Main content area

Intranasal delivery of nanoparticles encapsulating BPI3V proteins induces an early humoral immune response in mice

Mansoor, Fawad, Earley, Bernadette, Cassidy, Joseph P., Markey, Bryan, Foster, Colin, Doherty, Simon, Welsh, Michael D.
Research in veterinary science 2014 v.96 no.3 pp. 551-557
animal models, antibodies, antigens, blood serum, cattle, encapsulation, enzyme-linked immunosorbent assay, humoral immunity, immunoglobulin G, intranasal administration, laboratory animals, mice, mucosal immunity, nanoparticles, pathogens, solubilization, vaccine adjuvants, vaccine development, vaccines, viruses
Vaccine adjuvants are typically designed to stimulate both systemic and mucosal immune responses. Polymeric nanoparticles have been used as adjuvants in the development of vaccines against a number of viral pathogens and tested in laboratory animals.
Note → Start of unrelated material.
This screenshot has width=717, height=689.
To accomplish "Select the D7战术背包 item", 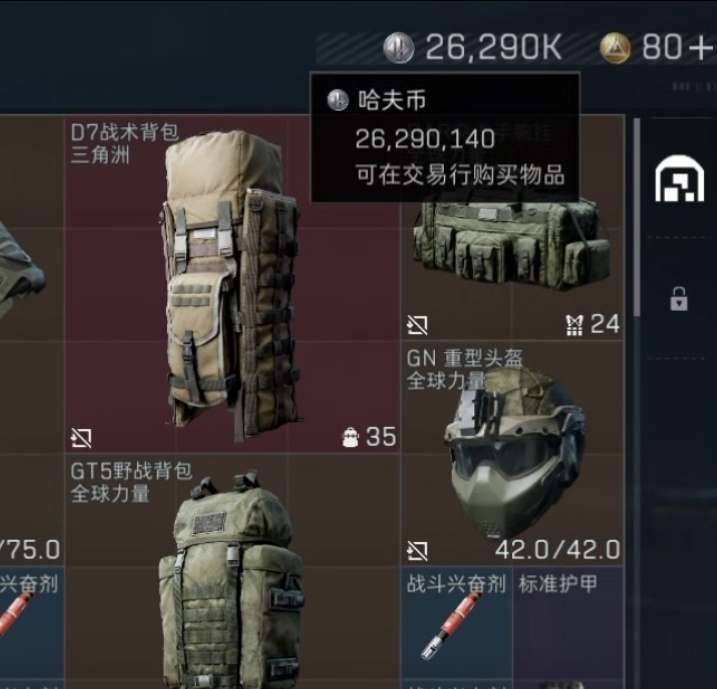I will click(233, 284).
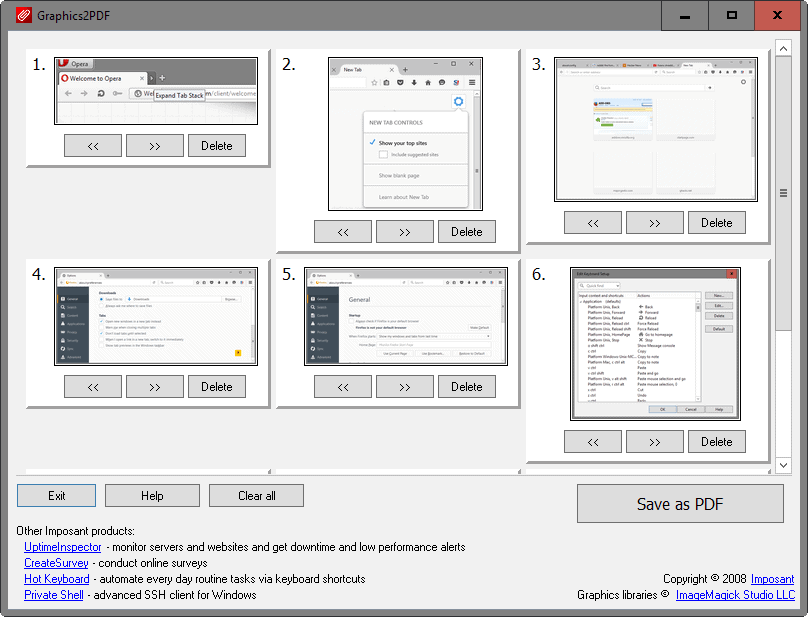Move screenshot 2 forward with >>

point(404,231)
The objective of the study was to assess if synthetic bovine parainfluenza virus type-3 (BPI3V) peptide motifs and solubilised BPI3V proteins encapsulated in poly (dl-lactic-co-glycolide) (PLGA) nanoparticles (NPs) induce specific humoral immune responses in a mouse model following intranasal administration. BPI3V-specific and peptide specific IgG ELISAs were used to measure serum IgG levels to BPI3V. Intranasal delivery of PLGA nanoparticles encapsulating BPI3V proteins elicited an early, gradually increasing BPI3V-specific IgG response that persisted over the subsequent 6 weeks, suggesting slow, persistent release of antigen. PLGA-BPI3V particles administered intranasally induced a stronger IgG antibody response at an earlier time point compared with solubilised BPI3V antigen alone. Such an approach could be deployed in the development of new generation vaccines.